Go through the material line by line. Say how many lines contain the word "dialog", and give nothing more.

>>>>>

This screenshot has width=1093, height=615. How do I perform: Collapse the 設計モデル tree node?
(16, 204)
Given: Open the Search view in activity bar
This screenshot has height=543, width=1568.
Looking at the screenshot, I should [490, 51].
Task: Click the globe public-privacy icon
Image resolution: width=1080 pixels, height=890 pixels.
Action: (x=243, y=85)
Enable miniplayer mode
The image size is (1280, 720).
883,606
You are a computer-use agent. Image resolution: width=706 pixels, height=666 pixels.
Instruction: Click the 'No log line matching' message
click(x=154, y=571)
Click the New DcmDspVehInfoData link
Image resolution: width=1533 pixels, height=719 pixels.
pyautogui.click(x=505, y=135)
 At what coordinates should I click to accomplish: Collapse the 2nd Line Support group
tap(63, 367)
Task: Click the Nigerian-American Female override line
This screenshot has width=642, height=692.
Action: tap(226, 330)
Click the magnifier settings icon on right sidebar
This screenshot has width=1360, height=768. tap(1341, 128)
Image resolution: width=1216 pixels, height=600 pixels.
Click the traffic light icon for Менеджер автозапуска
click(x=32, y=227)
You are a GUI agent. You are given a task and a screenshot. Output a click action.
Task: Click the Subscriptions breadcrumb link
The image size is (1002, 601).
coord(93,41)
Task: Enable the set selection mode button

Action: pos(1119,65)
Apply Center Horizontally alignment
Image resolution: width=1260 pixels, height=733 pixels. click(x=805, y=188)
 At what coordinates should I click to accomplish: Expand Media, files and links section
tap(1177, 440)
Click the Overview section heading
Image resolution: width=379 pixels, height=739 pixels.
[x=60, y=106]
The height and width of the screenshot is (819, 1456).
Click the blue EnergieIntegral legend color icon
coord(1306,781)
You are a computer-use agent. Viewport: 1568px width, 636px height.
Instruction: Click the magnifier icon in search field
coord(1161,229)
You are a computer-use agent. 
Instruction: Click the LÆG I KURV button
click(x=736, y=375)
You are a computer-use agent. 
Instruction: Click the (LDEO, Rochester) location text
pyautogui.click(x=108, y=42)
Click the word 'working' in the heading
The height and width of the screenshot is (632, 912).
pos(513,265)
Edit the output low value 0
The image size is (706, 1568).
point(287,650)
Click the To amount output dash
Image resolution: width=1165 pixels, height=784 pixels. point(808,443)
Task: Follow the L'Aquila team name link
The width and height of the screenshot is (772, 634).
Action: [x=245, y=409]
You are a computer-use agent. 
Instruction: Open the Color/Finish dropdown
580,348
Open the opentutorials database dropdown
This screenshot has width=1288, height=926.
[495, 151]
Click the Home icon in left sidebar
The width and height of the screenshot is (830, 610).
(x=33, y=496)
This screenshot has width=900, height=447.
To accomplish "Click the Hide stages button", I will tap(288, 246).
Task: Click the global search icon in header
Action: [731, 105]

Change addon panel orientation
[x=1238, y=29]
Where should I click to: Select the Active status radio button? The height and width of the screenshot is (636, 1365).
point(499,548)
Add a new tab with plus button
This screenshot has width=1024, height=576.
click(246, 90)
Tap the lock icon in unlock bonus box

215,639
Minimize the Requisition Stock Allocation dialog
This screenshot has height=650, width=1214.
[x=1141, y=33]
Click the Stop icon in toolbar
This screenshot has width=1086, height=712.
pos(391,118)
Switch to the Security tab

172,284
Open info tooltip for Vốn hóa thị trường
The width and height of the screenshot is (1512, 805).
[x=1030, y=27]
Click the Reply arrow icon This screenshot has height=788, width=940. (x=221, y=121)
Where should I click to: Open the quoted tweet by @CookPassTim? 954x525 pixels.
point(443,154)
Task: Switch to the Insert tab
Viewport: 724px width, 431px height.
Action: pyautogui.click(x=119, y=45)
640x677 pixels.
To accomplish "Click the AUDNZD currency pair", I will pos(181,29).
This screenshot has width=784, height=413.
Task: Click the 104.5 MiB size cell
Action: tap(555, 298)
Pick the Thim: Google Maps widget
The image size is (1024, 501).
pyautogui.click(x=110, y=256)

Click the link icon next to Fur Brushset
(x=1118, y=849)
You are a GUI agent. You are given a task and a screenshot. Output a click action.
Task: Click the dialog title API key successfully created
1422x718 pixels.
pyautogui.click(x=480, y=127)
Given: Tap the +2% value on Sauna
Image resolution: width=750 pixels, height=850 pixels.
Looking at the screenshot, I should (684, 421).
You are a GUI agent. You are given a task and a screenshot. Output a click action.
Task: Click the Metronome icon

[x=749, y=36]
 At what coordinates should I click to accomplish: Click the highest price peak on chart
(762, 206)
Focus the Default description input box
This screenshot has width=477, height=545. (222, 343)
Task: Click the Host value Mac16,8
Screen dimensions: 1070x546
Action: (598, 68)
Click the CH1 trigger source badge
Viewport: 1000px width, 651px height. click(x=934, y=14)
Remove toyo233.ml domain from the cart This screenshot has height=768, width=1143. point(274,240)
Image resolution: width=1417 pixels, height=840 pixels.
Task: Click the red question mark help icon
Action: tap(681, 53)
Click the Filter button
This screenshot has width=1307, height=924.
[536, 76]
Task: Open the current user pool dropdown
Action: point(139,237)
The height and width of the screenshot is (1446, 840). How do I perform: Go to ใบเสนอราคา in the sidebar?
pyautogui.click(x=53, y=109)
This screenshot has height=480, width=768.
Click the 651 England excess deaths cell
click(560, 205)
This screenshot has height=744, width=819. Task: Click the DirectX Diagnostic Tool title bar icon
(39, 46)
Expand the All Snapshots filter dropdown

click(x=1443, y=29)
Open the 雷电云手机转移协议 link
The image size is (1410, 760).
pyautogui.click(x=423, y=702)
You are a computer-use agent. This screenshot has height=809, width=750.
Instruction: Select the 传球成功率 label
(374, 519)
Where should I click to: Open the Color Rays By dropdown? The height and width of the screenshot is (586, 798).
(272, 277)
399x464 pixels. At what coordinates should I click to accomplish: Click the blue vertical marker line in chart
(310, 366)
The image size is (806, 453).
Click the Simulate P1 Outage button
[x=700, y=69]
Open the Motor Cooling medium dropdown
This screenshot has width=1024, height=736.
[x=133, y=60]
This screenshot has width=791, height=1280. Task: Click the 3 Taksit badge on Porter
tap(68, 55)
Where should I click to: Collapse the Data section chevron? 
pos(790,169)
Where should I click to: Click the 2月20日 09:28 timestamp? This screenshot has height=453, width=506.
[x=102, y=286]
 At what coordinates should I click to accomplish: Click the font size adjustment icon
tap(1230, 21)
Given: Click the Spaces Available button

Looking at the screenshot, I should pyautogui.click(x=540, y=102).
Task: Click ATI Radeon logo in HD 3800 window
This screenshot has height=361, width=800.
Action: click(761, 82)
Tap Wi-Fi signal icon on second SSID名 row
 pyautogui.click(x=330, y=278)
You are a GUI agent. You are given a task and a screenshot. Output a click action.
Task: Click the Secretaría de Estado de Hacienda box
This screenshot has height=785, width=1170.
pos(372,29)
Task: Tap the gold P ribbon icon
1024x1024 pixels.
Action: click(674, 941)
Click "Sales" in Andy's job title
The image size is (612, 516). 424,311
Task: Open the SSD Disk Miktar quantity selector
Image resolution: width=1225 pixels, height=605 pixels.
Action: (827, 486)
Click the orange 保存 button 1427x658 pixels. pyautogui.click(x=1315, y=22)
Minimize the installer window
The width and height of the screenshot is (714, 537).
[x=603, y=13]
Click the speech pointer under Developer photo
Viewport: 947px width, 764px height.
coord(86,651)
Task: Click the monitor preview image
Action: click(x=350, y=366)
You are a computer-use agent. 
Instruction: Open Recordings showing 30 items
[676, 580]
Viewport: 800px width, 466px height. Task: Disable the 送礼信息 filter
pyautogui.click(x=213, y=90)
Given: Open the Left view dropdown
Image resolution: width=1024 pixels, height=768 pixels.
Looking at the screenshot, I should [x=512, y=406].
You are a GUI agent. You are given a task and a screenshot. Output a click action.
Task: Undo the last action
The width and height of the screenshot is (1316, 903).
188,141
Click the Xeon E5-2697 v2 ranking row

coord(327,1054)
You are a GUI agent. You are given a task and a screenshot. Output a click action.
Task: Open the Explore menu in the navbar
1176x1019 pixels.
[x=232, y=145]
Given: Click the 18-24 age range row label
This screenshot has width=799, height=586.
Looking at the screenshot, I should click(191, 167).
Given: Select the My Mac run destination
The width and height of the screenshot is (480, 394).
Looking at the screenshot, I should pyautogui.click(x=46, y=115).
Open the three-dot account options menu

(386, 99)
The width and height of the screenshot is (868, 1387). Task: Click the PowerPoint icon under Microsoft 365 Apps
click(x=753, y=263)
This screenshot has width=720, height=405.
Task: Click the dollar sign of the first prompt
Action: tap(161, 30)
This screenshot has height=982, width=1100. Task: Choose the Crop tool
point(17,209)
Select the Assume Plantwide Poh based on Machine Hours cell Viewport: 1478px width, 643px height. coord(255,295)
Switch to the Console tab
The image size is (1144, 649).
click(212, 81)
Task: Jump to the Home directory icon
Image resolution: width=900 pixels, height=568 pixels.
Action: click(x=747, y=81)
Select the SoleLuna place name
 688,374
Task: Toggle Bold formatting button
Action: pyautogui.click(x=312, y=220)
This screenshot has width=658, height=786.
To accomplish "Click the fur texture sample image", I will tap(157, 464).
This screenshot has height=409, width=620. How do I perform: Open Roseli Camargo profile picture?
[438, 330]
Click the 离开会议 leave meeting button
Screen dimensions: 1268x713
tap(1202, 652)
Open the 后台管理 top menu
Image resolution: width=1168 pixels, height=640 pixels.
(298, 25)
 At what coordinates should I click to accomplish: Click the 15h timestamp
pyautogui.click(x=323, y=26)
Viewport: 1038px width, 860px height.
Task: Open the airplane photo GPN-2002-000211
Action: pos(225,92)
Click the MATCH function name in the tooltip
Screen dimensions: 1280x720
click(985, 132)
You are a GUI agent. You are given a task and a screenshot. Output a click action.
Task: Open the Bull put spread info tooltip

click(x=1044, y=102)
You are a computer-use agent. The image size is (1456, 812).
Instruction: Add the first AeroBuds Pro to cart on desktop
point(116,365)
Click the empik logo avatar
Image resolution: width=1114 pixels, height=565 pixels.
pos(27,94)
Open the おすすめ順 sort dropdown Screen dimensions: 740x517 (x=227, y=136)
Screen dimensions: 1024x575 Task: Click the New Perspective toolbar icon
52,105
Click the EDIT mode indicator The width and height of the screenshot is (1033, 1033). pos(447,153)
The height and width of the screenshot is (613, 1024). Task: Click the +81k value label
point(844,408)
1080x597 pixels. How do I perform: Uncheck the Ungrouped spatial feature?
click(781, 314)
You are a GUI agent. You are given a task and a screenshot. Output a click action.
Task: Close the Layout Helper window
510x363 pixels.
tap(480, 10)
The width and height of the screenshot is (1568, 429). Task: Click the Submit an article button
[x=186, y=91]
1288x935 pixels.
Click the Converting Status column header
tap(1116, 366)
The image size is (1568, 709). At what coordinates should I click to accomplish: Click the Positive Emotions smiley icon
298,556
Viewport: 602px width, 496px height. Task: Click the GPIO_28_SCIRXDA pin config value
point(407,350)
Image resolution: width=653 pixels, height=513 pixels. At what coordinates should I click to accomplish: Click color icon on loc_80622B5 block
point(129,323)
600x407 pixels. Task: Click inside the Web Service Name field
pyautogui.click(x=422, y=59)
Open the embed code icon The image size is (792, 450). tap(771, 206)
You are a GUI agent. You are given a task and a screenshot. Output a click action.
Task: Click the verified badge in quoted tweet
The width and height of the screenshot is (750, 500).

<<<<<

Result of the task →
2